Designed, developed, and tested by Hamilton Standard, the PLSS provided life support to an astronaut during lunar EVA (extravehicular activity). It supplied oxygen, removed carbon dioxide, pressurized and cooled the spacesuit, and controlled humidity to provide a comfortable environment for the astronaut. Twelve of these backpacks (one for each astronaut), left behind to conserve weight, are still on the surface of the Moon.
An emergency oxygen supply that was mounted on top of the PLSS, this system consisted of two tanks at a pressure of 6000psi. It was designed to give astronauts a half hour of oxygen, enough to return to the Lunar Module if they ran into trouble.
This unit would be mounted on the chest area of the space suit for easy accessibility and provided proper control of the PLSS and OPS.
Fitted on top of the boots already worn and integrated into the space suit, these overboots incorporated blue silicone tread and an outer covering made of Chromel-R, a woven nickel-chrome fabric designed for thermal protection and abrasion/puncture resistance.
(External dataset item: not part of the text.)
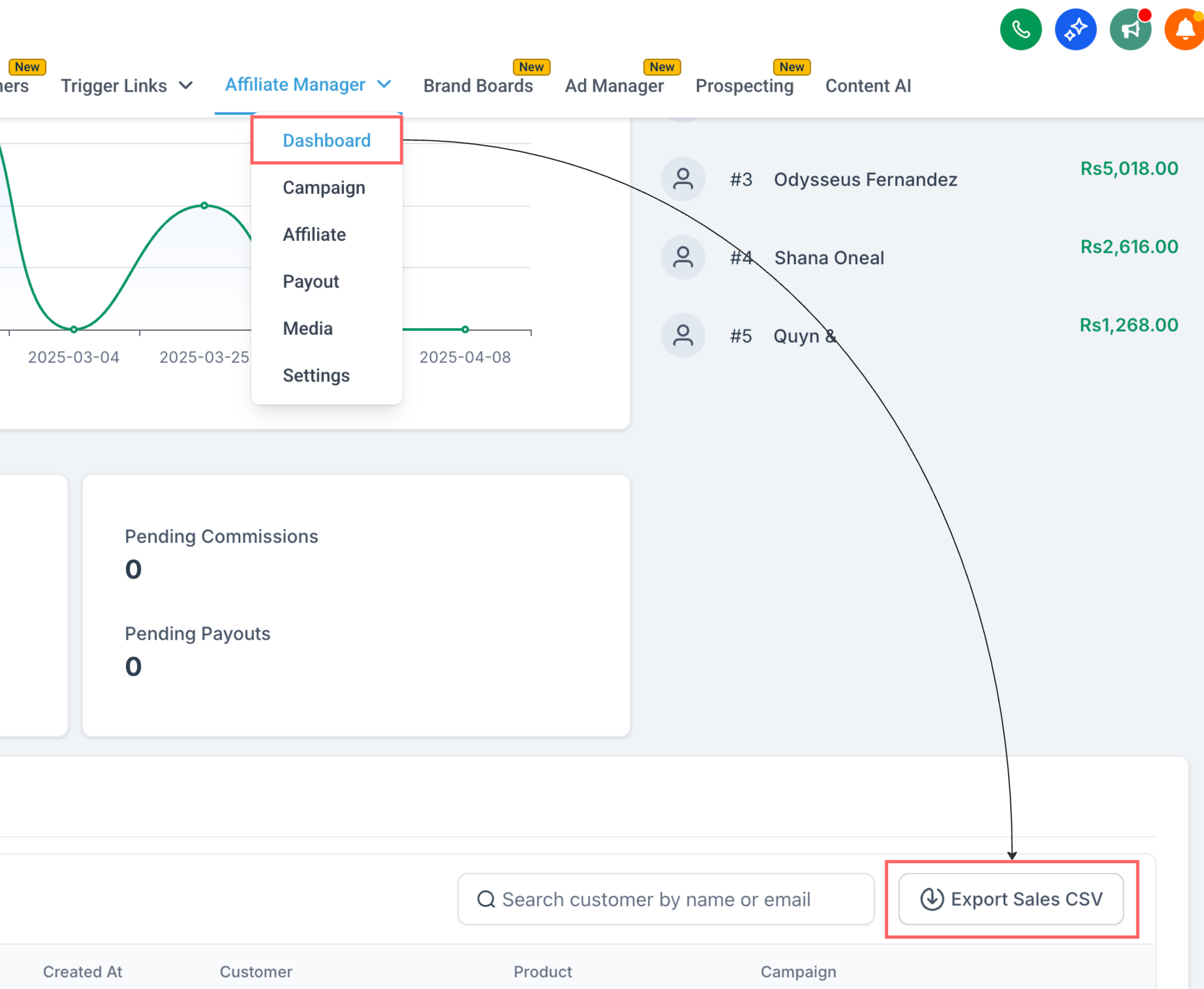Go to Settings in the dropdown menu
Viewport: 1204px width, 989px height.
[316, 376]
These slipped on over the astronaut's IV pressure gloves. They had silicone fingertips and, like the overboots, were protected by an outer layer of Chromel-R.
Designed to fit over the Pressure Helmet Assembly, the inside of this visor was vacuum coated with 24-karat gold thin enough to see through. The entire assembly was designed to protect astronauts from the sun's harmful ultraviolet rays.